Composed of very long elongated cells with each cell having multiple nuclei
A - Bone
B - Dense irregular connective tissue
C - Dense regular connective tissue
D - Epithelium
E - Glandular tissue
F - Loose connective tissue
G - Nervous tissue
H - Skeletal muscle
I - Smooth muscle
H - Skeletal muscle
Only skeletal muscle fulfils this. Certainly many neurons can be considered very elongated as they have long processes (typically axons), however neurons do not have multiple nuclei per cell.
Composed mainly of packed, extracellular bundles of collagen fibres which are arranged in random directions
A - Bone
B - Dense irregular connective tissue
C - Dense regular connective tissue
D - Epithelium
E - Glandular tissue
F - Loose connective tissue
G - Nervous tissue
H - Skeletal muscle
I - Smooth muscle
B - Dense irregular connective tissue
Only connective tissue consists mainly of extracellular space and indeed fibres, thus we need to consider the different forms of connective tissue listed.
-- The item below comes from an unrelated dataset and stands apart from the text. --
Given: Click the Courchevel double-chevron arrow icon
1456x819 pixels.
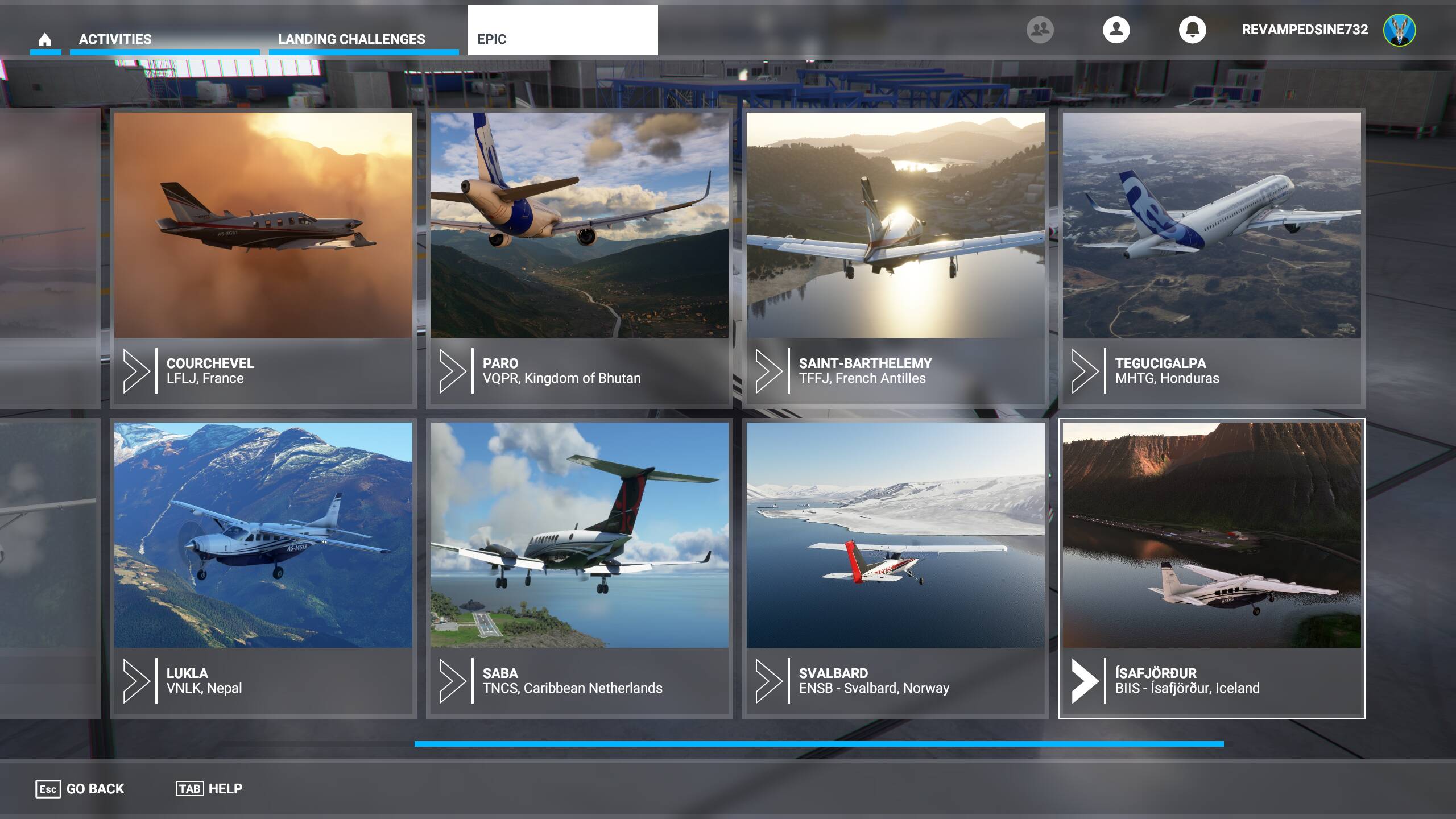Looking at the screenshot, I should [x=136, y=371].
The words that are key here are ‘packed’ which indicate a dense connective tissue, rather than a loose one, and ‘random directions’ which defines a dense irregular connective tissue.
These cells appear striated, are branched and have a single nucleus that is located near their centre
A - Astrocytes
B - Cardiac muscle fibres
C - Chondrocytes
D - Mast cells
E - Microglial cells
F - Mucous cells
G - Oligodendrocytes
H - Osteocytes
I - Skeletal muscle fibres
B - Cardiac muscle fibres
If we just consider ‘striated’, there are only two cell types that we have discussed which are striated, skeletal muscle cells and cardiac muscle cells. However only cardiac muscle cells are branched (skeletal muscle cells are long ‘tubelike’ structures which do not branch) and have a single, central nucleus (skeletal muscle cells have many, many nuclei, which are located adjacent to the cell membrane).